→ **Selected extract**:
** START **
In vLLM v0, Worker 0 was special. It ran the scheduler, prepared the full batch metadata, and broadcast it to Workers 1 through $N-1$ every iteration. The other workers received this metadata, ran the forward pass, participated in all-reduce operations, and sent results back to Worker 0 for sampling. This asymmetry had a concrete performance cost: scheduling on Worker 0 serialized with the forward pass because Worker 0 could not begin its portion of the model computation until scheduling was complete. The GPU on Worker 0 sat idle during scheduling while all other GPUs waited for the broadcast.

vLLM v1 eliminates this bottleneck by making all workers symmetric. The scheduler runs in a dedicated CPU process, completely decoupled from the GPU workers. Workers cache request state locally and receive only incremental updates (new token IDs, new positions, new requests, completed requests) rather than the full batch tensor every iteration. This reduces per-iteration communication from megabytes to kilobytes.

This post covers the v0 architecture and its bottleneck, the v1 symmetric design, the incremental update protocol, the NCCL all-reduce optimization strategy, and measured performance improvements.

The v0 Asymmetry Problem

v0 Architecture

In v0 with TP=4, the four workers formed an asymmetric group:

# vLLM v0: Asymmetric worker architecture
class V0WorkerGroup:
    def __init__(self, tp_degree):
        self.workers = []
        for rank in range(tp_degree):
            if rank == 0:
                # Worker 0: scheduler + model shard + sampling
                self.workers.append(V0DriverWorker(rank))
            else:
                # Workers 1..N-1: model shard only
                self.workers.append(V0Worker(rank))
** END **
→ **Tasks and exercises**:
1 - Answer these from the vLLM worker article:
(a) In v0, which worker ran the scheduler?
(b) In v1, where does the scheduler run?
(c) How much does v1 reduce per-iteration communication?
2 - Extend the vLLM worker article past its final line.

→ **Material provided**:
** START **
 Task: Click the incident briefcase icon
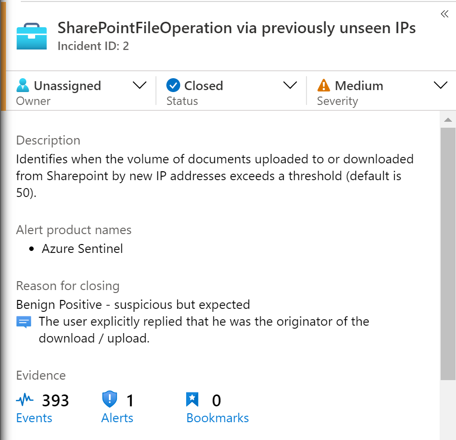pos(32,36)
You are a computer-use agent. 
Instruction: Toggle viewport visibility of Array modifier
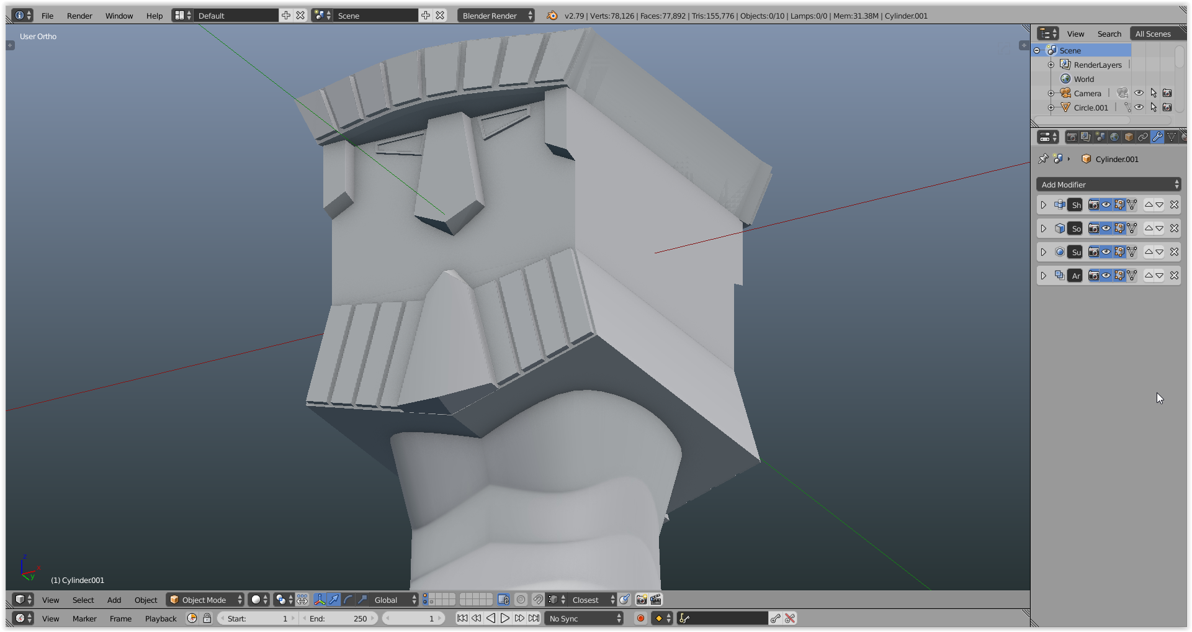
** END **
→ **Answers to the exercises**:
1 -
(a) Worker 0.
(b) In a dedicated CPU process, decoupled from the GPU workers.
(c) From megabytes to kilobytes.

2 -
class V0DriverWorker:
    """Worker 0: runs scheduler, prepares inputs, drives execution."""

    def step(self):
        # Phase 1: Scheduling (CPU, Worker 0 only)
        # All other workers' GPUs are IDLE during this
        schedule_start = time.monotonic()
        scheduler_outputs = self.scheduler.schedule()
        # scheduler_outputs contains:
        #   - token_ids: [batch_size, max_seq_len] padded tensor
        #   - position_ids: [batch_size, max_seq_len]
        #   - block_tables: [batch_size, max_blocks]
        #   - seq_lens: [batch_size]
        #   - slot_mapping: [total_tokens]
        schedule_time = time.monotonic() - schedule_start

        # Phase 2: Prepare input tensors (CPU, Worker 0)
        input_tensors = self._prepare_inputs(scheduler_outputs)
        # input_tensors is ~2-4 MB for a typical batch

        # Phase 3: Broadcast to all workers (CPU -> GPU -> NCCL broadcast)
        broadcast_start = time.monotonic()
        for tensor_name, tensor in input_tensors.items():
            dist.broadcast(tensor, src=0)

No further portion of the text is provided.